7.指輪
明日は日曜だ。景子一家は今夜は私の家に泊まる。今日一日、私の家から歓声が途絶えることはないだろう。こんなに賑やかだったら、もう雪子は襲ってこられないだろう。私は雪子の恐怖を忘れた。
夜になった。私は時計を見た。あと数時間だ。数時間で雪子の怨霊は消える。
幸枝と景子は台所で片付けものをしている。隆は昼から飲んだ酒の酔いが回って早々と寝てしまった。私は居間で雪乃と二人でテレビゲームをしていた。
私は昨夜、檀家の者が観音寺をSNSで発信したいと言っていたのを思い出した。私は雪乃に聞いた。

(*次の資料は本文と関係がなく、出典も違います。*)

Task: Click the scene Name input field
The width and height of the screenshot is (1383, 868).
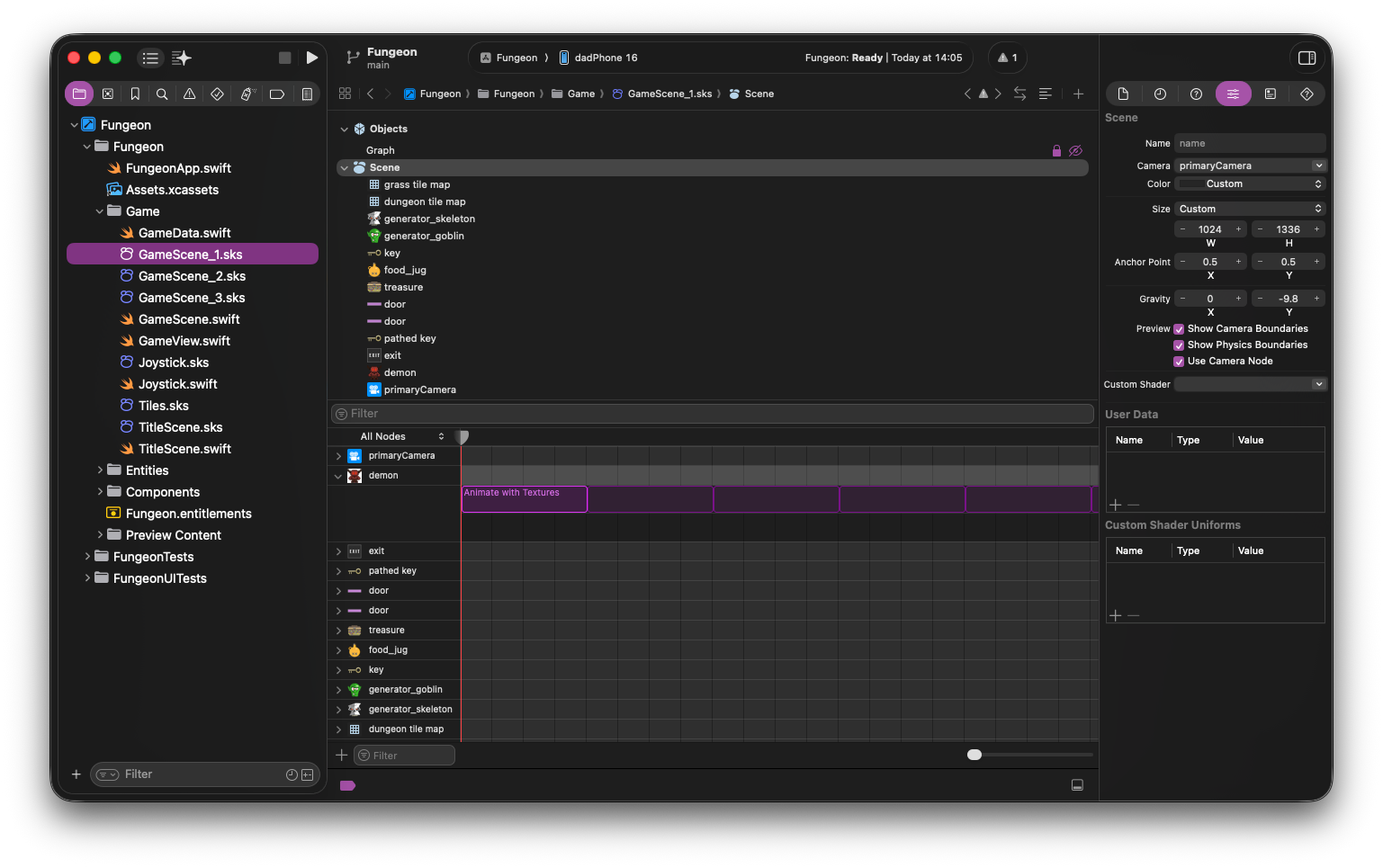Action: coord(1249,143)
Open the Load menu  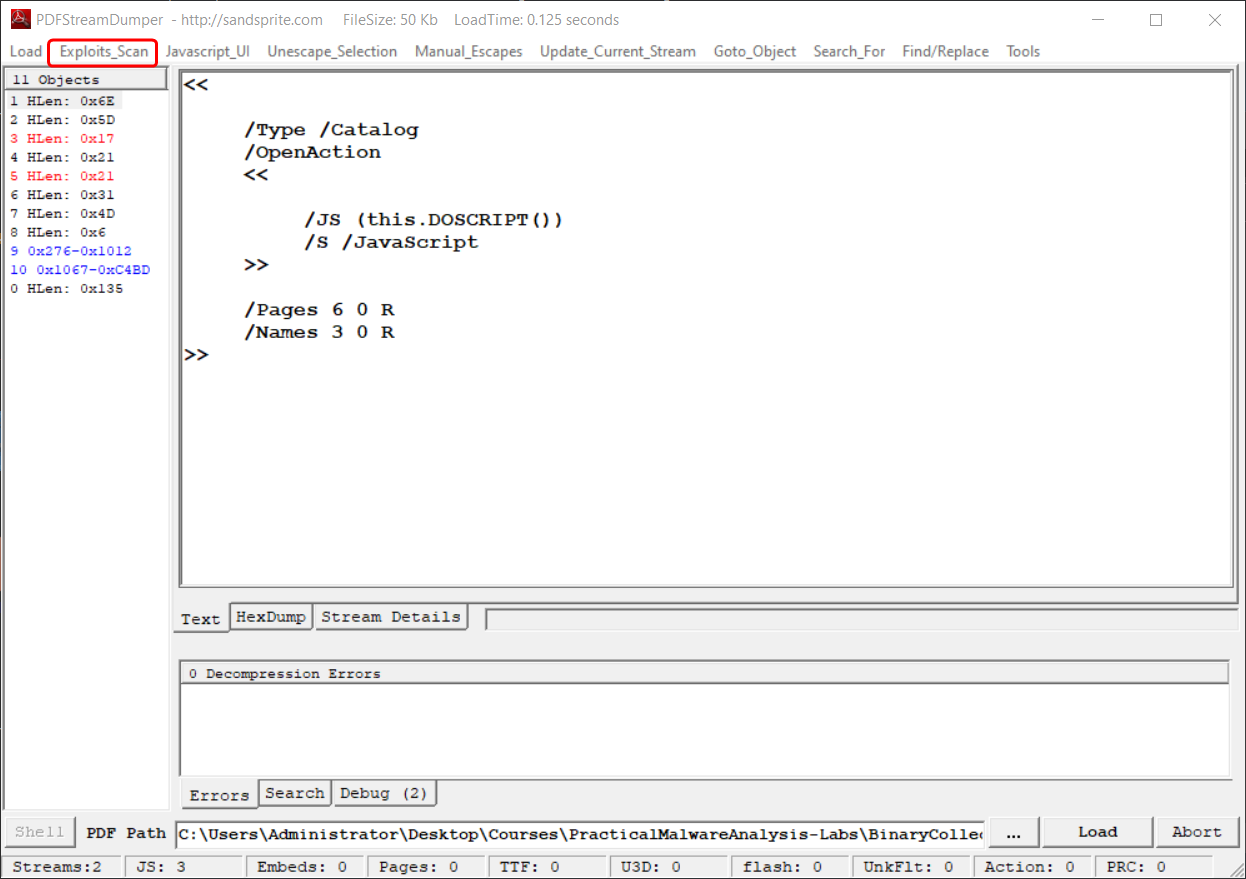coord(26,51)
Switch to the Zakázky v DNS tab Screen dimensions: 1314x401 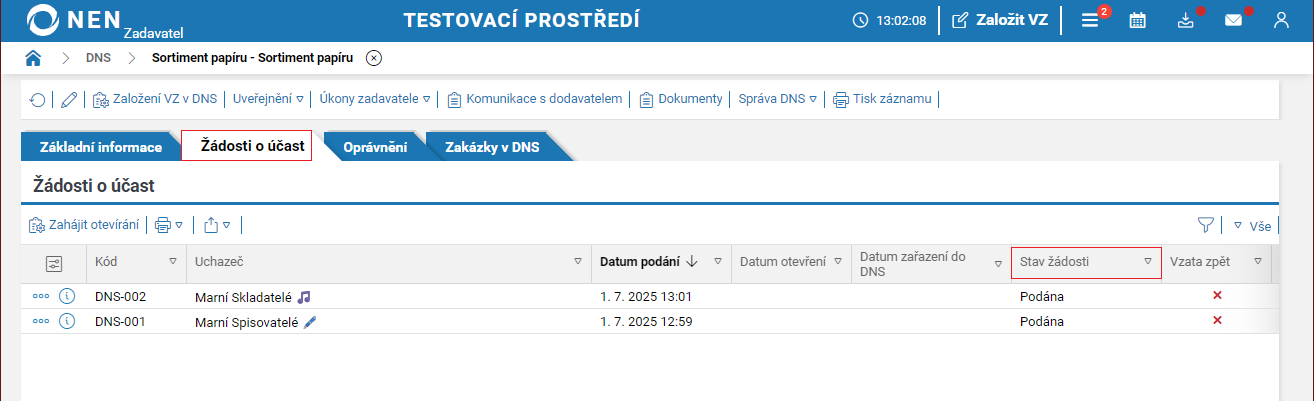(491, 147)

「雪乃。おじいちゃんが世話になってる観音寺のことをSNSで発信できるかい?」
雪乃はうなずいた。
「うん、簡単。すぐしてあげるよ。お寺の写真はない?」
私は部屋に帰って探したが、写真はなかった。居間に戻ると、雪乃が携帯をいじっていた。私は雪乃の携帯を覗き込んだ。そのとき、私の服のポケットから、あの雪子の指輪がころがり落ちた。雪乃の声がした。
「あれ? これ何?」
「ああ、これはね。おじいちゃんが昔もらった指輪だよ」
「指輪? ホント、懐かしい」
「そう、懐かしい指輪なんだ」
そう言って、私ははっとした。なぜ、雪乃が懐かしいと言うのだ。
私は雪乃を見た。雪乃が怖い眼で私の顔を睨んでいる。雪乃の手元には、携帯とあのお
雪乃の眼が赤く光った。
「裏切者」
雪乃の口から雪子の声がした。
雪乃が私に覆いかぶさってきた。